Line to take - LTT66 - Minutes & agendas
- FOI/EIR: FOI, EIR
- Section/Regulation: s35, s36, reg 12(4)(e)
- Issue: Minutes & agendas
- Source: Information Tribunal
- Details: Berend / LBRT (1 2 July 2007)
- Related Lines to Take: n/a
- Related Documents: EA/2006/0049 & EA/2006/0050
- Contact: LA
- Date: 21/08/2007
- Policy Reference: LTT66
- © Copyright Information Commissioner's Office, re-used with permission
- Original source linked from here: LTT
Line to take
- Contemporaneous notes taken at meetings, from which minutes are then produced, do not themselves fall within the definition of “minutes.
- An agenda does not have to be in a certain format to qualify as such, however material upon which an agenda might be based does not necessarily constitute an agenda.
- Attachments to agendas are not limited to physical or electronic attachments actually circulated with the agenda, where items are referred to in an agenda they are considered to be “attached by reference”.
Further Information
In Berend v The Information Commissioner and London Borough of Richmond upon Thames (LBRT) the Tribunal gave some consideration to the meaning of “minutes” and “agendas”.
Minutes
The public authority drew a distinction between the minutes of various meetings that had been prepared and circulated and the contemporaneous notes made by the minute taker at those meetings from which the minutes themselves were to be produced.
It argued that the minutes would be in “a readable format for circulation to members and contain the Task Group’s conclusions , action points and certain formalities; the handwritten, contemporaneous notes would contain a semi-continuous record of the points made in the debate and other information the writer felt it was necessary to record at the time.”
The IT was satisfied that the contemporaneous notes were not minutes.
Agendas
The public authority argued that an agenda would be headed as such and would include certain formalities such as the consideration of minutes and apologies.
The complainant argued that material upon which an agenda would have been based, such as emails referring to future meetings and circulating documents for comment, fell within the meaning of an agenda. He also argued that reference to topics under discussion made in the contemporaneous meeting notes constituted an agenda.

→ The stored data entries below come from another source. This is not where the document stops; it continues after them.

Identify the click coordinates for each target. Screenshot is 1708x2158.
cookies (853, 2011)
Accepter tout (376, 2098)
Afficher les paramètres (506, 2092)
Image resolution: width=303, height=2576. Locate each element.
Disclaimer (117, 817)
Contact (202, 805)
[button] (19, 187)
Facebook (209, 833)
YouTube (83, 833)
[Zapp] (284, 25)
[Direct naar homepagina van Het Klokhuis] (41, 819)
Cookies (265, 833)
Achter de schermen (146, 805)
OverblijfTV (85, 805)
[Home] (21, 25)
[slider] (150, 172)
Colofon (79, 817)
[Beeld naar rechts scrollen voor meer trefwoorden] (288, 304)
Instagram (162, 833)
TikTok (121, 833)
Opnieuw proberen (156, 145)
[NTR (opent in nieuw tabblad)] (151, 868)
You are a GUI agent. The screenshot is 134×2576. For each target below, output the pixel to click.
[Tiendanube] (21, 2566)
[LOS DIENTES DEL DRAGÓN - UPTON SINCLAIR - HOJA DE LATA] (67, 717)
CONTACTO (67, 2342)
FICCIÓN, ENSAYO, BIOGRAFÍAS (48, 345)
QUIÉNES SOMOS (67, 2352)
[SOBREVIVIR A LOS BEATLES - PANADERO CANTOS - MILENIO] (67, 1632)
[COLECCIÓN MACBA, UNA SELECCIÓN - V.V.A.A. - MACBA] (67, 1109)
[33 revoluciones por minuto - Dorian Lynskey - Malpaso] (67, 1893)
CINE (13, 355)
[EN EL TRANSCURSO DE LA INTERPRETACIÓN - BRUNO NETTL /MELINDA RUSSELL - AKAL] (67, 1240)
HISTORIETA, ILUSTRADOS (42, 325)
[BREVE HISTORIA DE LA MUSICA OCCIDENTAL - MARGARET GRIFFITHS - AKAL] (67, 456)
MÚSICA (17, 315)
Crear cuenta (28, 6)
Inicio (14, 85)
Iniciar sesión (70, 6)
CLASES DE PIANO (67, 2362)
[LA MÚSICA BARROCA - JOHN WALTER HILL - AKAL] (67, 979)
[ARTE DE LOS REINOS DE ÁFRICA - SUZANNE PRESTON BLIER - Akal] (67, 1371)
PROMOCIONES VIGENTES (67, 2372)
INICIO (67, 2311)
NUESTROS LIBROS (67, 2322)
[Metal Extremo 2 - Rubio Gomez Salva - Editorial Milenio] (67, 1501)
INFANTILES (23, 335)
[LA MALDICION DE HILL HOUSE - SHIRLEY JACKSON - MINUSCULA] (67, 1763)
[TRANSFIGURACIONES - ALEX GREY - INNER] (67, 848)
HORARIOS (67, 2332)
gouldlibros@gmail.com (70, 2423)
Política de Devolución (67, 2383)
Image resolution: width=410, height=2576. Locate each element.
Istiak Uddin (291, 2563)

The IT found that that is no “pre-requisite format for an Agenda wherein certain items must be scheduled for discussion to constitute an Agenda.” However it also found that “whilst there may have been the material upon which an Agenda would have been based, and treated as such by task Group members, the emails or references to topics under discussion on contemporaneous notes were not in fact Agenda and as such did not fall to be disclosed under that heading.”
Attachments to agendas
Part of the complainants request was for “documents attached to agendas”. The public authority considered attached to mean items physically affixed by staple or elastic band, or electronically attached by email attachment.
The Tribunal found that in addition to the above, documents already circulated but directly referred to in an agenda item, or documents that were referred to in an agenda item but were to follow are “ ‘attached by reference’ in that the Agenda items requires consideration of the document referred to and it is for administrative convenience that they are nor reduplicated or have not yet been copied.”